Re: Position Hold using Accelerometers global vectors

Post by Sebbi »

@timecop: Yeah, that's the function that assumes cos(small number) = 1 & sin(small number) = small number ... the correct version would look a lot like the code I posted above (rotation matrix)

@mahowik:
1) Oh, I didn't notice that. That explains a lot.
2) I agree
3) That's an issue of the accelerometer correcting the gyros ... less correction (MPU6050 gyros are not drifting that much) would counter that problem a little bit.

Again, you asked for a way to get global accelerations. I gave one ... will that work for what you plan to do? Btw, I had similar plans a few months ago, but never got anywhere (viewtopic.php?t=2015&p=18255), I hope you succeed ;-)

mahowik
Posts: 332
Joined: Sun Apr 10, 2011 6:26 pm

Re: Position Hold using Accelerometers global vectors

Post by mahowik »

Sebbi wrote:Again, you asked for a way to get global accelerations. I gave one ... will that work for what you plan to do? Btw, I had similar plans a few months ago, but never got anywhere (viewtopic.php?t=2015&p=18255), I hope you succeed ;-)
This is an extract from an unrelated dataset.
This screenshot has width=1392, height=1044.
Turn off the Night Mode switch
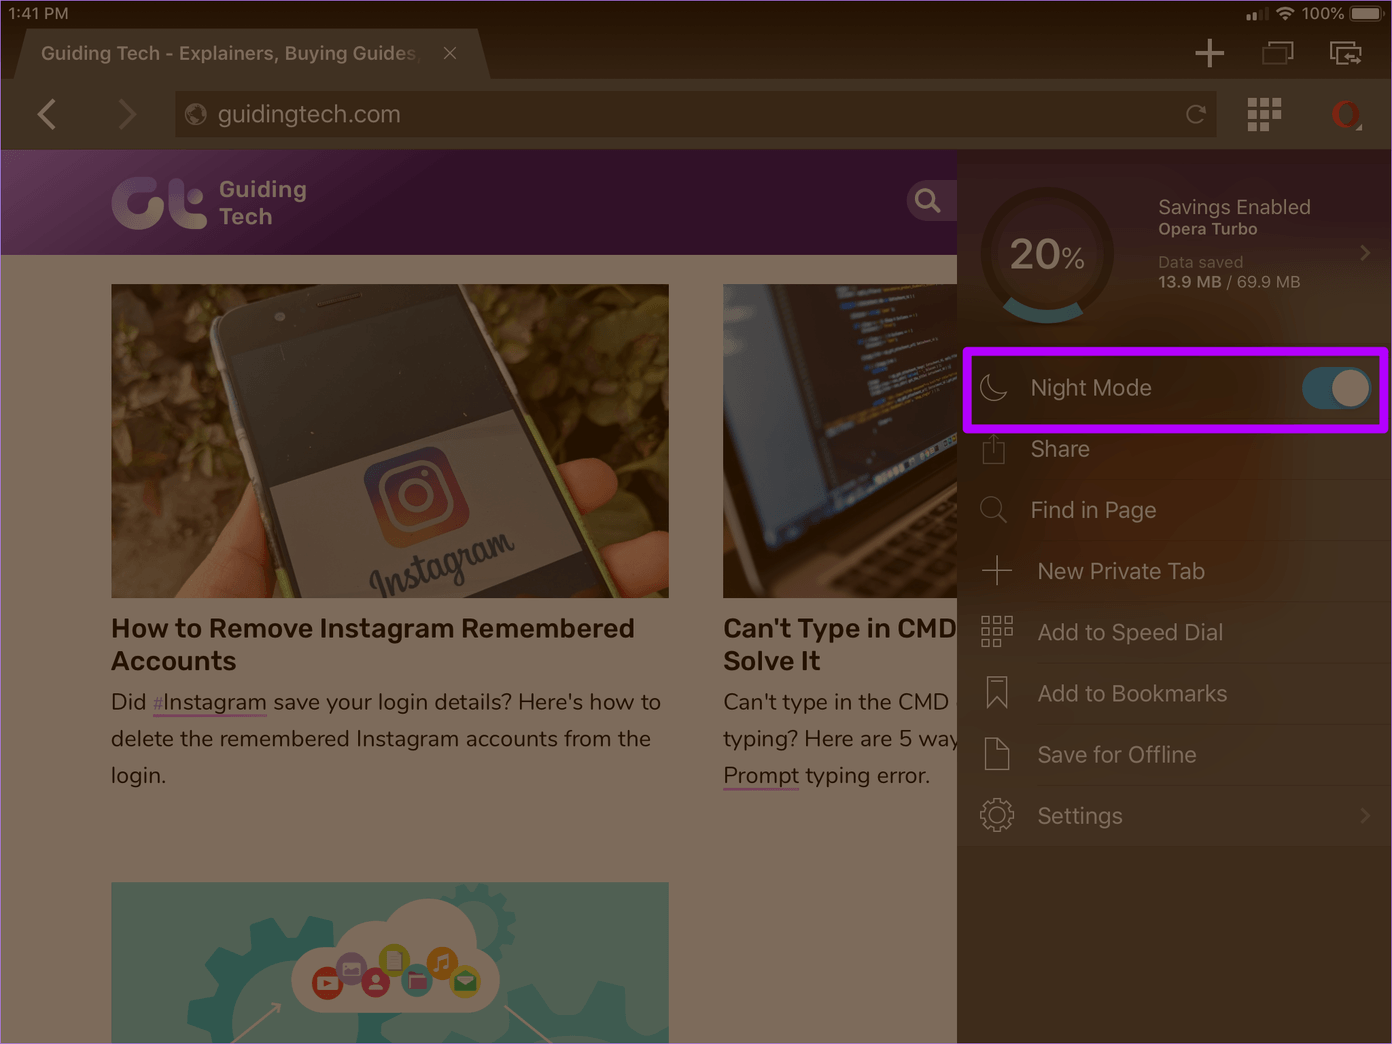pos(1336,388)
Sebbi! One more time! Many many thanks for BIG effort! ;)
I hope it helps to improve gps position hold... Also going to play with your code soon...

mahowik
Posts: 332
Joined: Sun Apr 10, 2011 6:26 pm

Re: Position Hold using Accelerometers global vectors

Post by mahowik »

Sebbi wrote:I had similar plans a few months ago, but never got anywhere (viewtopic.php?t=2015&p=18255), I hope you succeed ;-)


I have a look through "[idea] Introduce a velocity vector" topic. You was near the right way with your ideas! I also played a lot about half an year ago with raw acc data and attempts to integrate ACC data to improve altitude calculations for alt hold. Also had a lot of discussions with alexmos on althold in that time...
Yes, it was sensitive to temperature drift, vibrations and double integration issues etc. When I was back to alt hold again (one month ago viewtopic.php?f=8&t=2371&start=40#p22485) I got it. And now we know more on this:
1) LPF for ACC should be tuned for golden mean, where fast acceleration still visible but not noise/vibrations (accLPFVel with factor =10 on cycle time about 3-4ms).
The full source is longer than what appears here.